EXERCISE 1:
Return the part of the rows below that opens with the line containing "Given: Cancel the Send to SAFEQ dialog" and closes with the last line of the rows, repeating each line exactly.

Same thing for my band, we have songs in B standard, drop D and drop A, so we can play everything with the same guitar and still have some variation depending on what's best for the song...

And that's why i absolutely hate floating bridges


----------



## aleXander (Mar 8, 2011)

I've got my new Ibby in Drop B with a low F#
My washburn is in Drop B with a High F#


----------



## Ginsu (Mar 8, 2011)

I use drop A...I want a baritone scale 7 though, so I can use drop F#, since F# Minor is my favorite key...and since I play djent, I need an open low F#...


----------



## ImpendingDoom (Mar 8, 2011)

I play around from dropped G to drop A on my 7. I was suprised to not see many 8 stringers on this thread. Dropped E fror that bad boy when I'm trying to djent. When I want more melodic down tuned stuff I usually go to dropped F# or F# standard. Stephan carpenter FTW!

EXERCISE 2:
Say whether each statement agrees with the guitar tuning thread above: (a) aleXander keeps the Washburn in Drop B with a high F#; (b) Ginsu already owns a baritone scale 7; (c) the first post's band has songs in drop C.

DATA FOR THIS EXERCISE:
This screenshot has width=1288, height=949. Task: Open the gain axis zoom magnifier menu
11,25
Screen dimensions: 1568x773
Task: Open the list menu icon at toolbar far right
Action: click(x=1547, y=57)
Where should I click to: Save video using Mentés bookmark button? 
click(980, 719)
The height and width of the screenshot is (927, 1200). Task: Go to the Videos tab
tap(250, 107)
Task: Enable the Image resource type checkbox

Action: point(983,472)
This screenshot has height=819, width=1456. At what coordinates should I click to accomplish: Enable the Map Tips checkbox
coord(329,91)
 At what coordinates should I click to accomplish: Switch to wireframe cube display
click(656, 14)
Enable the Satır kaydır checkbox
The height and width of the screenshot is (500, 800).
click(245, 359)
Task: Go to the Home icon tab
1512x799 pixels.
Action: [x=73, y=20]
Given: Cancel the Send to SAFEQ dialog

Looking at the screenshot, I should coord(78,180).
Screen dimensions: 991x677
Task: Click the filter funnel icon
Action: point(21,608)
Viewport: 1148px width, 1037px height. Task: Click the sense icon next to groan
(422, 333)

EXERCISE RESPONSE 1:
Given: Cancel the Send to SAFEQ dialog

Looking at the screenshot, I should coord(78,180).
Screen dimensions: 991x677
Task: Click the filter funnel icon
Action: point(21,608)
Viewport: 1148px width, 1037px height. Task: Click the sense icon next to groan
(422, 333)

EXERCISE RESPONSE 2:
(a) Yes: "My washburn is in Drop B with a High F#"
(b) No: "I want a baritone scale 7 though"
(c) No: "we have songs in B standard, drop D and drop A"